* _Extrait du document_:
━━━━━━━━

« Le gouverneur
militaire de Paris n’exclut pas « l’ouverture du feu » ».
Terrifiant. Ce titre de L’Express.fr entraîne, forcément, des réactions paniquées sur les réseaux sociaux. Sur mon compte Facebook personnel, des connaissances s’inquiètent ou s’insurgent, de même que leurs proches. « Comment ça s’appelle, un régime où les militaires tirent sur les civils ? » « Et après, on critique Bachar al Assad… »
Pourtant, l’officier ne fait que décrire, plutôt précisément, la légitime défense : lorsqu’il y a menace vitale imminente contre soi ou autrui, un militaire doit avoir recours à une riposte proportionnée. A noter que la notion de proportion est nuancée par l’imminence de la menace et qu’il est possible d’ouvrir le feu contre un individu qui tente de tuer quelqu’un avec une simple arme blanche.
Bref, la routine quoi.
Le général Bruno Leray se voit sommé sur l’antenne de France Info à répondre à un militaire inquiet qu’on demande à ses collègues de faire du maintien de l’ordre. Ce témoignage montre, comme la flambée de commentaires tous aussi perdus les uns que les autres, l’incompréhension face à la communication gouvernementale.
Même si personne n’a explicitement suggéré nulle part de mobiliser des militaires pour faire du maintien de l’ordre. .
Et encore moins pour tirer dans le tas, si ce n’est quelques fous furieux comme la députée (LREM) Claire O’Petit qui, fidèle à son habitude, raconte n’importe quoi sur des sujets auxquels elle ne connaît pas grand-chose. Non chère Madame, il ne suffit pas de sommations pour ouvrir le feu. Encore faut-il que la menace soit imminente et que la riposte soit proportionnée. De son côté, l’éditorialiste Christophe Barbier assure que si des casseurs attaquent le ministère des Armées, il y aura ouverture du feu. Au summum de leur forme, les grandes chaînes de télévision enchaînent les dîners de cons.

━━━━━━━━

* _Extrait de données_:

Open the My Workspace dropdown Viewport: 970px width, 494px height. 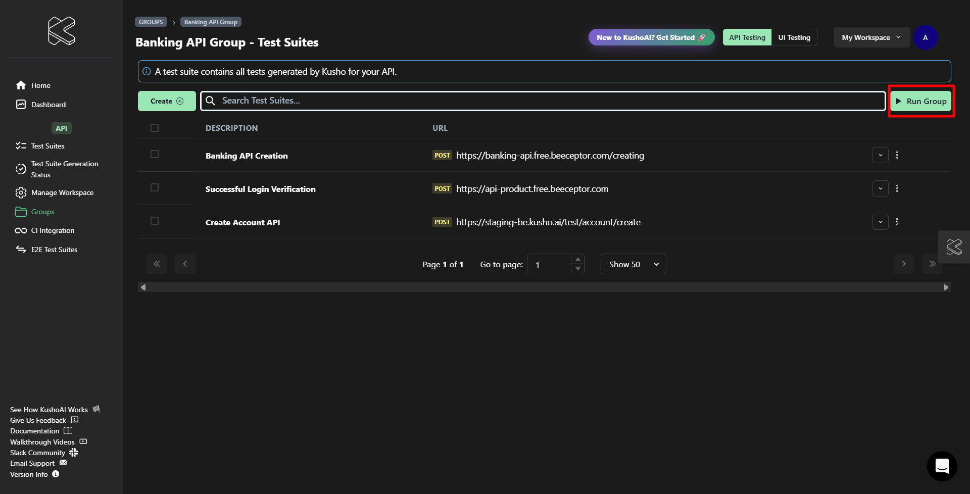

━━━━━━━━

* _Consigne A_:
Dans l'article sur les propos du gouverneur militaire de Paris, reformulez s'il vous plaît sous forme de liste le paragraphe qui commence par « Pourtant, l'officier ne fait que décrire », en gardant ses faits essentiels.
* _Consigne B_:
Prolongez l'article sur les propos du gouverneur militaire de Paris à partir de sa dernière phrase.

* _Corrigé A_:
- L'officier décrit en réalité, assez précisément, la légitime défense.
- Face à une menace vitale imminente contre soi ou autrui, un militaire doit recourir à une riposte proportionnée.
- L'imminence de la menace nuance la notion de proportion.
- Il est donc possible d'ouvrir le feu contre un individu qui tente de tuer quelqu'un avec une simple arme blanche.

* _Corrigé B_:
Et l’opposition, probablement en toute bonne foi, de sauter sur le sujet pour réclamer le respect de nos libertés fondamentales sur Twitter à grands coups de bullshits. Le député Eric Coquerel s’interroge : « Les militaires sont appelés à tirer pour protéger nos bâtiments ? » Ben non. Son collègue Jean-Luc Mélenchon : « Il n’y a pas d’ennemi de l’intérieur en France. » Ah bon ? Aurélien Saintoul, qui va probablement encore se plaindre qu’on ne lui répond pas, réclame carrément d’auditionner la ministre et le chef d’état-major des armées au sujet de « la participation des soldats de Sentinelle au dispositif de maintien de l’ordre ». Ça fait deux jours qu’on vous dit qu’ils n’y participent pas les mecs ! Sans déconner, personne n’a le numéro de personne au sein du cabinet chez les élus ? Vous ne pouvez pas vous parler au lieu de tweeter comme des gosses du 18-25 ?! L’élite de la nation, comme diraient les jeunes…
Médiocrité, irresponsabilité, contre-productivité
Une part de ces commentaires navrants est probablement due à de l’incompétence. Des journalistes pondent des titres un peu piquants parce qu’ils sont inquiets de la tonalité du discours. Pour un rédacteur de passage, il est peut-être possible en mars 2019 de découvrir que les militaires de Sentinelle dépendent du cadre de la légitime défense. Même chose chez ces opposants qui, à force de haïr le gouvernement, en viennent peut-être à prendre leurs fantasmes pour des réalités.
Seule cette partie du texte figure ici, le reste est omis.